DATA EXTRACT:
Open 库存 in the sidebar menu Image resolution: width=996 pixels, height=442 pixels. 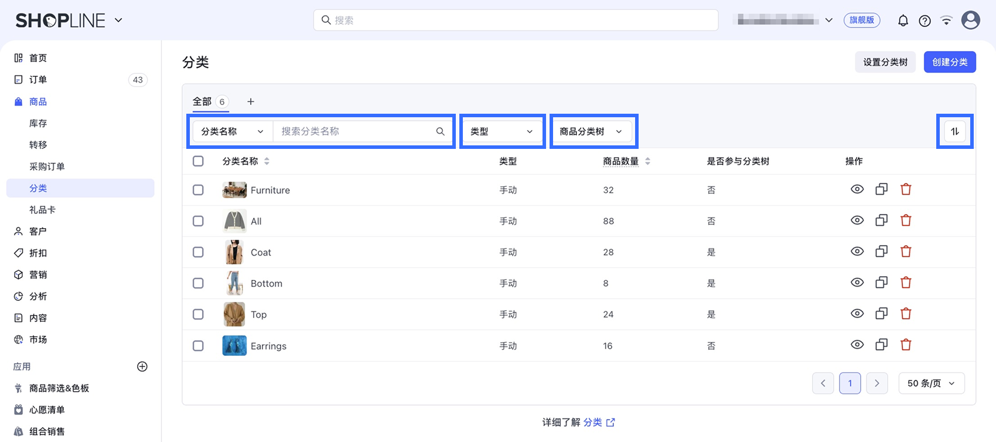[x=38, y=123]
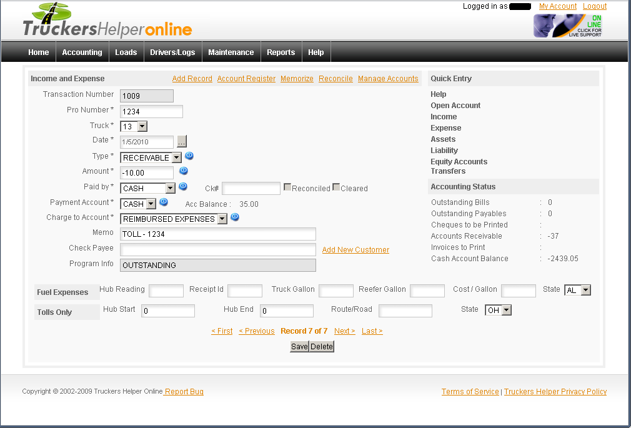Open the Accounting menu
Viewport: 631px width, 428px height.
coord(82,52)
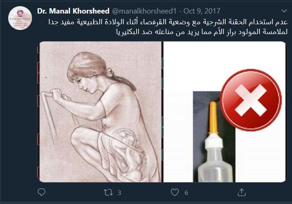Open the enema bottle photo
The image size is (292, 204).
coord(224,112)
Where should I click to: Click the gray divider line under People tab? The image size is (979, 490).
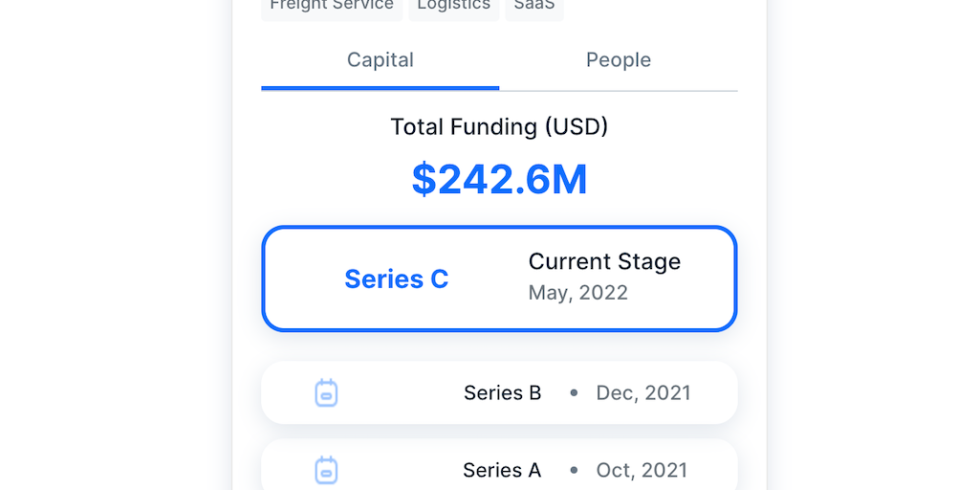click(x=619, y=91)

EXERCISE BRIEF: Only the lines from the one containing "Where should I" through the final line of the data should be given again, exactly and without pictures.

WORKED SOLUTION:
Where should I click to: Click the gray divider line under People tab? The image size is (979, 490).
click(x=619, y=91)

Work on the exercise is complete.